Within the data below, copy each line where the string "code" is found.

----------

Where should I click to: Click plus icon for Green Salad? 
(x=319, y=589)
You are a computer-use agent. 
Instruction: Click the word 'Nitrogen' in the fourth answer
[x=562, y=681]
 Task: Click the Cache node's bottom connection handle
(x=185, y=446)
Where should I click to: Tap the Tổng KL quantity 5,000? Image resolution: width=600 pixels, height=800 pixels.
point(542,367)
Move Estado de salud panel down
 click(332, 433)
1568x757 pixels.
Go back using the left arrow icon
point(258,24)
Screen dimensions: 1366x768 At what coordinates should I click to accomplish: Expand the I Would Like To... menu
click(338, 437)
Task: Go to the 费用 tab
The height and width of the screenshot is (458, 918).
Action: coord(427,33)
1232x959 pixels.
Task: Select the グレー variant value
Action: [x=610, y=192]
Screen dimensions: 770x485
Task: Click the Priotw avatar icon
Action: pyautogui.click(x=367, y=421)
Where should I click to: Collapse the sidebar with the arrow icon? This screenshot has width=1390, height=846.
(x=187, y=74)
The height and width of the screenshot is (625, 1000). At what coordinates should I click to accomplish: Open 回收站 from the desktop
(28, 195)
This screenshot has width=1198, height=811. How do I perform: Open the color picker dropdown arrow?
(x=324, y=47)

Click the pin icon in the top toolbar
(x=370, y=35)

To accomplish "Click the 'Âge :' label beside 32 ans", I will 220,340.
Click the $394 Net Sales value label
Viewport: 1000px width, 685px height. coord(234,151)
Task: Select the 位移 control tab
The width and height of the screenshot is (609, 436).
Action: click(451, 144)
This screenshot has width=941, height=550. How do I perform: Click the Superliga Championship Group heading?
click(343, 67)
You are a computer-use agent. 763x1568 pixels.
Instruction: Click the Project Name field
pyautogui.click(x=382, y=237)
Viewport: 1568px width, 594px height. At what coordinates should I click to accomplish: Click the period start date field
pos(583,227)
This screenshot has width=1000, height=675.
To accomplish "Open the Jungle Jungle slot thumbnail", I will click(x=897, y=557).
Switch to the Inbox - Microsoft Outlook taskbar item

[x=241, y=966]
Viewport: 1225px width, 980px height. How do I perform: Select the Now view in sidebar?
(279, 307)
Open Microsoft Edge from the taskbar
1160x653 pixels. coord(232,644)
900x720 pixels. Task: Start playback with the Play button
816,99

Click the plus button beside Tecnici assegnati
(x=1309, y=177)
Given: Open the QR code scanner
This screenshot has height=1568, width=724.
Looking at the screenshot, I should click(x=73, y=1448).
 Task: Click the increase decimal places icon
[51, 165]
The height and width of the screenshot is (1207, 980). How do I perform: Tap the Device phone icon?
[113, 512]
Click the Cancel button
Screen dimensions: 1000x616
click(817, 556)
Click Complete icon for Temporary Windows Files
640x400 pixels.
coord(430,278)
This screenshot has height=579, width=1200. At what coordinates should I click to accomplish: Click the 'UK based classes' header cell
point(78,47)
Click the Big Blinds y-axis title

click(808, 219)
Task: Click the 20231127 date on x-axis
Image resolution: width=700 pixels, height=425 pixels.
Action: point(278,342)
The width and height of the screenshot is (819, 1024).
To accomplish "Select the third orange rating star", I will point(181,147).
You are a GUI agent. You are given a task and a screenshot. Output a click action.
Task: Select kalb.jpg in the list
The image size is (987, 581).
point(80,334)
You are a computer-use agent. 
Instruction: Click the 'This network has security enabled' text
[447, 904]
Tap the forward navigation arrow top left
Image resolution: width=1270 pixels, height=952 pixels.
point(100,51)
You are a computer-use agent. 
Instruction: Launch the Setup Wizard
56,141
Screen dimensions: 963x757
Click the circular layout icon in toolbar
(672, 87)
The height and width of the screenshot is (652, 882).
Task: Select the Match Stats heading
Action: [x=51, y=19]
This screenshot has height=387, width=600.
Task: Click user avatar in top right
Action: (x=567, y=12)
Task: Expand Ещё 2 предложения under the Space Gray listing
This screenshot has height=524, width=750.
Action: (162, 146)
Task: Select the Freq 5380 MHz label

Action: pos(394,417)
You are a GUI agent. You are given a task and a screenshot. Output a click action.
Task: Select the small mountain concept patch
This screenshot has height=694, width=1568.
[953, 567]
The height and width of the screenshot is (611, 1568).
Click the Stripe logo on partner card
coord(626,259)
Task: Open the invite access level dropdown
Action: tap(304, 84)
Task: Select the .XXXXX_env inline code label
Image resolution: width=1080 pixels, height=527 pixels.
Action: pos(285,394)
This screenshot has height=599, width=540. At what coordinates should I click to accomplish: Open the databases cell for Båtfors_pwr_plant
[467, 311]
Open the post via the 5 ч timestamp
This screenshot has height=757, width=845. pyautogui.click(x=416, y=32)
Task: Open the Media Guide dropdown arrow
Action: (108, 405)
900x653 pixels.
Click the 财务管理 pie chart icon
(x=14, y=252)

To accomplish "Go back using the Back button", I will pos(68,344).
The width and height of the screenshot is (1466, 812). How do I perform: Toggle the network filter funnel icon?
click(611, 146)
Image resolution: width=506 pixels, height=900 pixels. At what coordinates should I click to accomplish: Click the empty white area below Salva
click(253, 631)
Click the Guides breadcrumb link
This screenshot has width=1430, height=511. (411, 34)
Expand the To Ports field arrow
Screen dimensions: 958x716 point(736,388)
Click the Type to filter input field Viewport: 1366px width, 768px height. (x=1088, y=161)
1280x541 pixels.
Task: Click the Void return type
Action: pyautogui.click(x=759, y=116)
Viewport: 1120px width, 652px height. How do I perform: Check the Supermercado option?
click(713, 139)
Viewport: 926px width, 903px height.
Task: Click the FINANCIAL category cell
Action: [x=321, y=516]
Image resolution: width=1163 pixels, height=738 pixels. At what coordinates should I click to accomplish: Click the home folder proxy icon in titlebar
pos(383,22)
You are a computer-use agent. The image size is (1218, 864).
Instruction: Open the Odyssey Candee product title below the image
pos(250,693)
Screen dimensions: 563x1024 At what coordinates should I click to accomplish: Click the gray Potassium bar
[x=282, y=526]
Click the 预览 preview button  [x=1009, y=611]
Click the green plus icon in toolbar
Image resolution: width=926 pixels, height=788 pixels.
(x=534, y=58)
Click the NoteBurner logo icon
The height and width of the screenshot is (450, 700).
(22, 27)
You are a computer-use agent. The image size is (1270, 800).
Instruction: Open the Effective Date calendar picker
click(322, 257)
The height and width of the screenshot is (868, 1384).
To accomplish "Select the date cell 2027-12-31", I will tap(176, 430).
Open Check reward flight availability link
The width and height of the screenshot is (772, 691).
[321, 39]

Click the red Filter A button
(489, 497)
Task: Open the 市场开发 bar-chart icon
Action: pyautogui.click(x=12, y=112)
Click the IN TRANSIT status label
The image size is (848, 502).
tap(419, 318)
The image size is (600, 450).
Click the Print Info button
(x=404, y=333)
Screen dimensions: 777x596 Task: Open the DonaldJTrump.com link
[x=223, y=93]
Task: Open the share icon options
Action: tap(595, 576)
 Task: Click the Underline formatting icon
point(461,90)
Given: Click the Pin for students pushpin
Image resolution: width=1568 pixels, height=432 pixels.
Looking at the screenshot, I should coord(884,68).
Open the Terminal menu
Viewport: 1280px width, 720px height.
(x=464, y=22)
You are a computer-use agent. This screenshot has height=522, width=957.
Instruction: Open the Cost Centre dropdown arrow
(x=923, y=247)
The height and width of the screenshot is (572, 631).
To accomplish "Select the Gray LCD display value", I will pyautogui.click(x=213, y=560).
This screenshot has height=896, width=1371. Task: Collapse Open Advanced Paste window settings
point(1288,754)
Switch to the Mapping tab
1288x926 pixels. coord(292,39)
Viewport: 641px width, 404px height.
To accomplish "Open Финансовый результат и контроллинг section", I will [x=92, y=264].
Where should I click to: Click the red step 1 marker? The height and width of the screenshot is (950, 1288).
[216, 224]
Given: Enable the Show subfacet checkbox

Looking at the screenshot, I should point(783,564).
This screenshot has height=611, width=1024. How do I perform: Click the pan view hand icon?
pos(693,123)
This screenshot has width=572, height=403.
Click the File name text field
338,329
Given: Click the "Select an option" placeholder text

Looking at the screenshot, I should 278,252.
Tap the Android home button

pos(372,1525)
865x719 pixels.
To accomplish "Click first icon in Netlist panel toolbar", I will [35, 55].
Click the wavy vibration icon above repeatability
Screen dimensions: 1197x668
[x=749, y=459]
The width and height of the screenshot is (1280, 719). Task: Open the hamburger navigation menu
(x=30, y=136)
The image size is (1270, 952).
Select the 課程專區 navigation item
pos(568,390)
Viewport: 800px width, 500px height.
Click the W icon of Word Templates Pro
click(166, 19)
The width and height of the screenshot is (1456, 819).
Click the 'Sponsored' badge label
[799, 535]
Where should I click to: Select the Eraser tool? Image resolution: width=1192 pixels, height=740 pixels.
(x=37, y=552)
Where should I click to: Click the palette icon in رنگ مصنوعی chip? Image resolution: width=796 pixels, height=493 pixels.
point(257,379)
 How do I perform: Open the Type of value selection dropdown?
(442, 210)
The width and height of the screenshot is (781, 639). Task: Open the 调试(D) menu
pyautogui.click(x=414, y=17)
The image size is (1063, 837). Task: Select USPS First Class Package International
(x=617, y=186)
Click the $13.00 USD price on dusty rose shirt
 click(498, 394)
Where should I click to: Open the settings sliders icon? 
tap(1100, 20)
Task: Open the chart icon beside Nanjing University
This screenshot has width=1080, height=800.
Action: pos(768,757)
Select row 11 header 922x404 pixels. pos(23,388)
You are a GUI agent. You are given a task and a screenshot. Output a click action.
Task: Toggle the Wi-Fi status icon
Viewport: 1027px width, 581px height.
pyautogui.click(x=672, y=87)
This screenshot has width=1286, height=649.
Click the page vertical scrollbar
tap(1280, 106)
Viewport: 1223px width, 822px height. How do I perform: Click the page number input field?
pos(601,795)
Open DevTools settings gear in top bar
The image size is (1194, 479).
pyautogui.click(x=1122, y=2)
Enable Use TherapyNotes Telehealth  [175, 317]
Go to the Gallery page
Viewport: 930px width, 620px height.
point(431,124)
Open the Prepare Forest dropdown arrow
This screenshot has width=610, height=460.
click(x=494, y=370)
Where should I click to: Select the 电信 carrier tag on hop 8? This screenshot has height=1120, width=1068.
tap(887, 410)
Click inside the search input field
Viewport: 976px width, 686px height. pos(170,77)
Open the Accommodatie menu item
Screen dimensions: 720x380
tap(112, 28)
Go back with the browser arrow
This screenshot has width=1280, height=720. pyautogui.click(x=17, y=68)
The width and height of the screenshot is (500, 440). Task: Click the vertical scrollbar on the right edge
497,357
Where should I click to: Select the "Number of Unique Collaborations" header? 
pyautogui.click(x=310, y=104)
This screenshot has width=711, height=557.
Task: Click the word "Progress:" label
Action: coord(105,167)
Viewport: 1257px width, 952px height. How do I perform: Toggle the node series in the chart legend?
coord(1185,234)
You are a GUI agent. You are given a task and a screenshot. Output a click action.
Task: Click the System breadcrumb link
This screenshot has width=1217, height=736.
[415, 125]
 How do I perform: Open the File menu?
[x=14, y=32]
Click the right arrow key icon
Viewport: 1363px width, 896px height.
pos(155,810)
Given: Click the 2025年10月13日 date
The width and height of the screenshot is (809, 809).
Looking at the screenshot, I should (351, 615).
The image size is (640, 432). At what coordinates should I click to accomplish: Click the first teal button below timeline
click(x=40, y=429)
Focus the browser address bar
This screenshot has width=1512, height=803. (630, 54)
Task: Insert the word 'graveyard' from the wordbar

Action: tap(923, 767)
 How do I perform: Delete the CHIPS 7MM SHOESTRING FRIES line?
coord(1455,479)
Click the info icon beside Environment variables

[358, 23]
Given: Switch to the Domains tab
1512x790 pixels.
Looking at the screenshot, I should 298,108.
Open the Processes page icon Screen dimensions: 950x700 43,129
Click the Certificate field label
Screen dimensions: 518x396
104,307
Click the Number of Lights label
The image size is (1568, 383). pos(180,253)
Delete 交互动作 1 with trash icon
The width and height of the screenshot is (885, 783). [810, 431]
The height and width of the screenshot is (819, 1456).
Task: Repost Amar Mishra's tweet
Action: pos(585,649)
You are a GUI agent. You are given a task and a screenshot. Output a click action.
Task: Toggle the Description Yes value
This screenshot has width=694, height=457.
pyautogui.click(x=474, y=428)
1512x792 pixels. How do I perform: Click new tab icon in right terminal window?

----------

EXERCISE ANSWER
Given: Open the QR code scanner
Task: Select the .XXXXX_env inline code label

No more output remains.